- [INSTRUÇÕES DA TAREFA]
Reescreva tudo desde "Audiência pública da" até "Renato Freitas (PT)." no texto sobre a audiência pública, alterando "capital paranaense" para "capital do Paraná".

- [DOCUMENTO]

++++++++++

Audiência pública denuncia violência contra população negra
Debate com lideranças religiosas e intelectuais foi realizado em formato online, com transmissão ao vivo. (Foto: Carlos Costa/CMC)
Audiência pública da Câmara Municipal de Curitiba (CMC), realizada na tarde desta sexta-feira (4), reuniu lideranças religiosas e intelectuais para debater a história e os desafios da luta antirracismo no Brasil e na capital paranaense. Com o tema “Da cruz ao quiosque: como resgatar o direito de viver?”, a atividade foi proposta pelo vereador Renato Freitas (PT).
A atividade lembrou dos assassinatos do congolês Moïse Kabagambe e de Durval Teófilo Filho, no estado do Rio de Janeiro, que motivaram protestos contra a xenofobia e o racismo em todo o país, no começo de fevereiro. Em Curitiba, o ato foi realizado no dia 5, em frente à Igreja do Rosário. A entrada dos manifestantes no templo, após a missa, resultou em Processo Ético Disciplinar (PED 1/2022) contra Freitas, que tem até 17 de março para apresentar defesa prévia ao Conselho de Ética da Casa (saiba mais).
Também foi denunciada a morte do guineense Quintino Correia, em Curitiba, no dia 24 de fevereiro. Vítima de tentativa de homicídio no final de dezembro, sob investigação da Polícia Civil do Paraná, ele chegou a participar do ato na capital e a dar relato contra o racismo. A causa da morte, indica a certidão de óbito, foi “choque refratário, discrasia sanguínea, insuficiência hepática”.
>> Assista ao debate na íntegra, no YouTube na CMC.
“Tenho certeza de que Deus ouviu [seu clamor], que nós estamos ouvindo, e que sua vida não será em vão. E que será instrumento para nossa luta, que começou muito antes da gente”, disse Freitas. Para ele, “tempos muito difíceis, tempos em que o mundo parece estar de ponta cabeça” pedem o exercício da fé, com olhar especial à população negra, vista como mão de obra barata ou ameaça à branquitude.
“Infelizmente não somos incluídos em diversas ordens da organização do poder”, continuou. O propositor do debate lembrou que apenas 3 dos 38 vereadores da CMC são negros. Ele deseja que Curitiba um dia se orgulhe por ser “uma capital brasileira, portanto uma capital negra”. “Que a gente seja tratado como cidadão e não como subcidadão, como bestas que puxam carga.”
Pedindo “justiça histórica e restituição” à população negra, o coordenador nacional da Frente de Evangélicos Pelo Estado de Direito, pastor Ariovaldo Ramos, declarou apoio a Freitas. “Nós não podemos permitir que nosso grito seja silenciado. Nós não voltaremos à senzala, que a casa grande insista na senzala. Nós vamos tomar a casa grande. Porque esta agora é a nossa terra”, afirmou.
O pastor argumentou que existe um processo histórico de invisibilização da cultura das pessoas escravizadas. “A raça humana é negra, assim como é negro o fundador do cristianismo e todos os profetas que o sucederam, como os seus apóstolos. Porque a fé cristã é afro-asiática”, defendeu. “É disso que estamos falando, da necessidade de mudar os vitrais nas igrejas, para contar a verdadeira história do cristianismo, de repintar os personagens cristãos.”

++++++++++

- [INFORMAÇÕES FORNECIDAS]

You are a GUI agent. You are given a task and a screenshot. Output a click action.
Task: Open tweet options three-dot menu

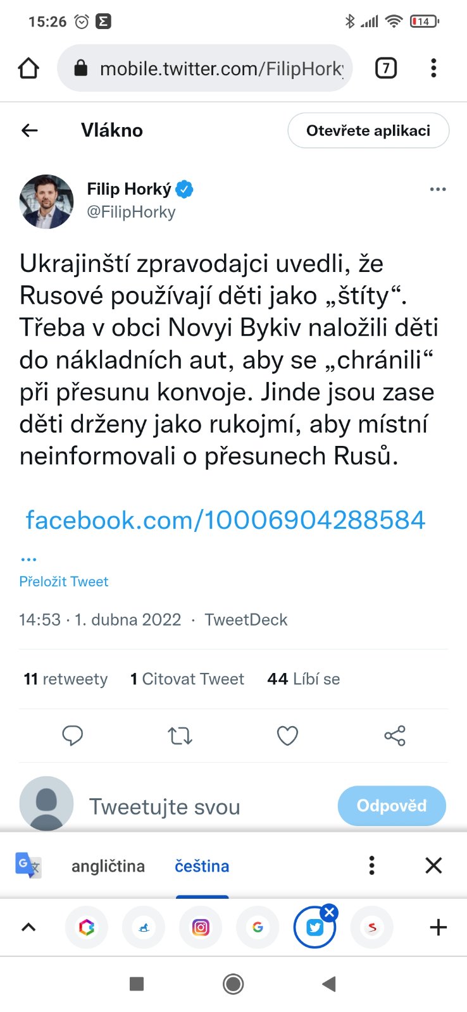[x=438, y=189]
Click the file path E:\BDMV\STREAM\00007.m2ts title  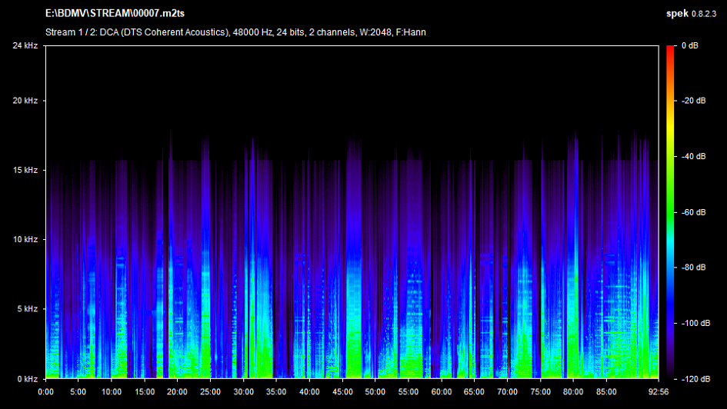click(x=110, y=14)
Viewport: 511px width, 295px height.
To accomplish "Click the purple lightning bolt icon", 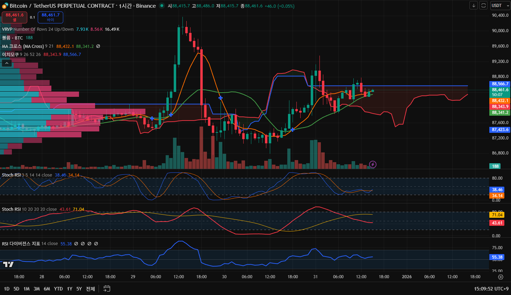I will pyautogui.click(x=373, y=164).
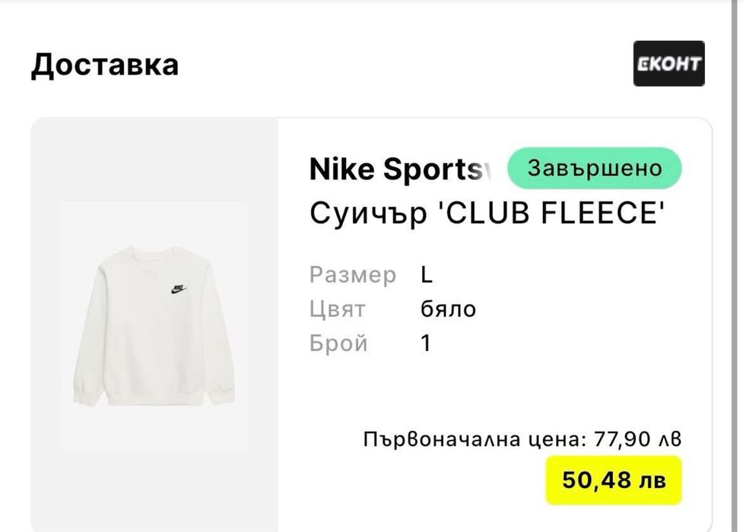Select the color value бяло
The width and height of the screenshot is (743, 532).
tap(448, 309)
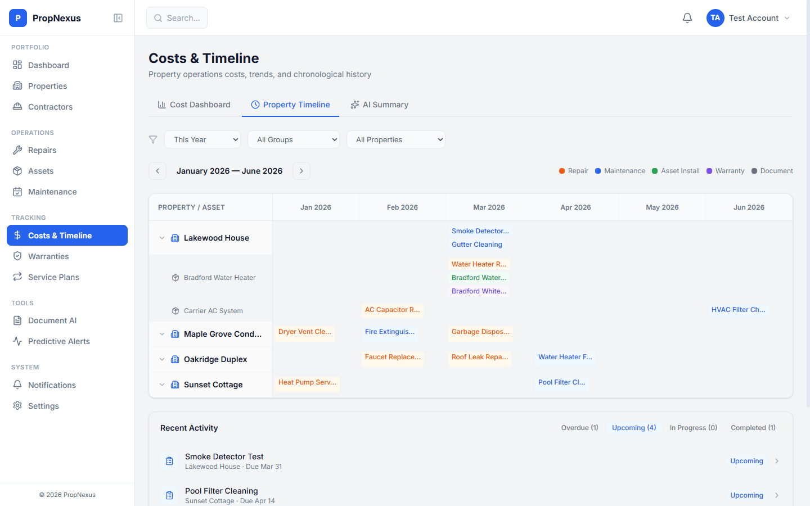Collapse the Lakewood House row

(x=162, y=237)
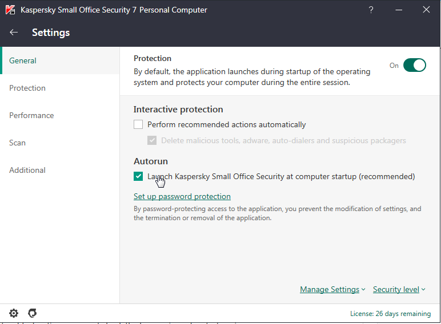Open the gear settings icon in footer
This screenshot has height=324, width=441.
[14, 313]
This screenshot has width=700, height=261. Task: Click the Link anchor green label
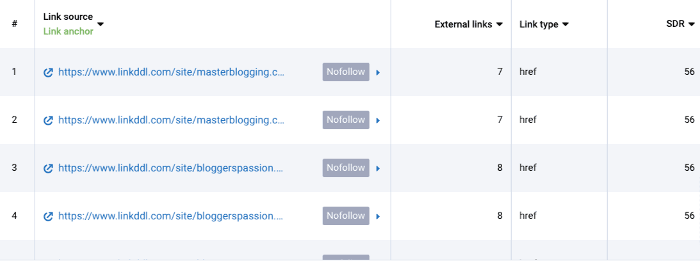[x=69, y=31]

++++++++++

- [RESPOSTA DO EXERCÍCIO]
Audiência pública da Câmara Municipal de Curitiba (CMC), realizada na tarde desta sexta-feira (4), reuniu lideranças religiosas e intelectuais para debater a história e os desafios da luta antirracismo no Brasil e na capital do Paraná. Com o tema “Da cruz ao quiosque: como resgatar o direito de viver?”, a atividade foi proposta pelo vereador Renato Freitas (PT).